Development of New Cd2+ and Pb2+ Lennard-Jones Parameters for Liquid Simulations

We present new Lennard-Jones parameters for Cd2+ and Pb2+ ion−water interactions and describe a general methodology to obtain these parameters for any ion. Our strategy is based on the adjustment of ion parameters to reproduce simultaneously experimental absolute hydration free energy and structural properties, namely, g(r) and coordination numbers, obtained from X-ray liquid scattering and quantum mechanical/molecular mechanical (QM/MM) calculations. The validation of the obtained parameters is made by the calculation of dynamical properties and comparing them with experimental values and theoretical results from the literature.
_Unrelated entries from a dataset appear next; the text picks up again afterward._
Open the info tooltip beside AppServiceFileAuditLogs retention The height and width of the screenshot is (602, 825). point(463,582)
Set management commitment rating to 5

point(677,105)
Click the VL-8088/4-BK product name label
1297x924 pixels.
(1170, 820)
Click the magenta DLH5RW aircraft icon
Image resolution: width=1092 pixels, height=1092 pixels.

The transferability of parameters is checked by the calculation of thermodynamic, structural, and dynamical properties cited above with four different water models. The results obtained for Cd2+ and Pb2+ show an overall agreement with reference values. The absolute hydration free energy calculated with the TIP3P, SPC/E, SPC, and TIP4P water models presents, respectively, percent differences of 3.8, 3.0, 4.3, and 7.2% for lead(II) and 9.8, 8.4, 10.2, and 14.1% for cadmium(II) when compared with experimental values. Ion−water mean distance and coordination numbers for the first coordination shell are in good agreement with experimental and QM/MM results for both ions. Cd2+ shows a lesser diffusion coefficient compared to that of Pb2+ despite its smaller atomic radius, indicating a more persistent first coordination shell for the cadmium(II) ion, a result confirmed with calculations of the mean residence time of water molecules in the first coordination shell.